Ramadan is a period of fasting that lasts for 30 days.  While those observing Ramadan can, and do, eat after dark, the practice is that no food or drink should pass the lips during daylight hours.  In Sidi Bou Said this meant that fasting was observed between about 7:30 am and 7:30 pm. As a result, a wander into the markets revealed empty, almost deserted spaces that would under normal circumstances be bustling with people and activity. This, of course, was ideal for my purposes as it relieved me of the guilt of going to a new location and spending almost all the time parked next to the pool instead of soaking in the local cultural sites and practices.

Brick viande hachee

Brick viande hachee

Although Ramadan is a time of fasting with the intent of purification of mind and body in anticipation of the forthcoming year, this does not mean that people eat nothing, after dark the fast is broken by a meal referred to as Iftar, which is often a highly social affair.  The initial breaking of the fast is observed by eating three dates and drinking water and it is in emulation of Mohammed. This is followed by a number of courses, which vary depending upon the cultural context of where Ramadan is being observed.  In Tunisia, eating of dates is followed by five further courses including soup, a salad, a dish called Brick (a sort of filled pastry), a main course, and a desert. La Villa Bleue has a wonderful chef who produced this menu spectacularly. The soup I had was called Tchich Karnit, which has octopus and tomato in it.  It was divine.
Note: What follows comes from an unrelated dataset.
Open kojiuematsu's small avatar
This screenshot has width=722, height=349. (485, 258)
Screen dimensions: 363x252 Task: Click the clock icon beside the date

The salad consisted of aubergine caviar, a carrot and orange relish, and hard boiled eggs.  for the main course I had Kabkabou au poisson, which is sort of a fish stew.

Birthday cake

Birthday cake

The food was fantastic. The setting was gorgeous. The view was stunning.  What was particularly nice, however, was at the end of the meal I was served a chocolate dessert with a candle on it for my birthday. The hotel was small enough and the fact that it was Ramadan meant that I was able to talk with the other guests and the staff.  So while I was on my own, I was able to share my birthday with that small and temporary community whose paths happened to cross on that particular warm summer evening in that particular location of the world.  The connection afforded in that moment is one I have reflected on subsequently.  It required a willingness to engage with others across cultural divides and an openness to difference.  At the same time, I am distinctly aware that it was also afforded by the fact of financial resources of my own, that of the other guests, and those who own the small hotel. Ramadan is a time of charity, and in order to be charitable is it also important to consider the gifts of ones own affluence and to contemplate what enables that, including ones own hard work.  This moment in July produced the conditions of this reflection for me.  It was a wonderful birthday gift.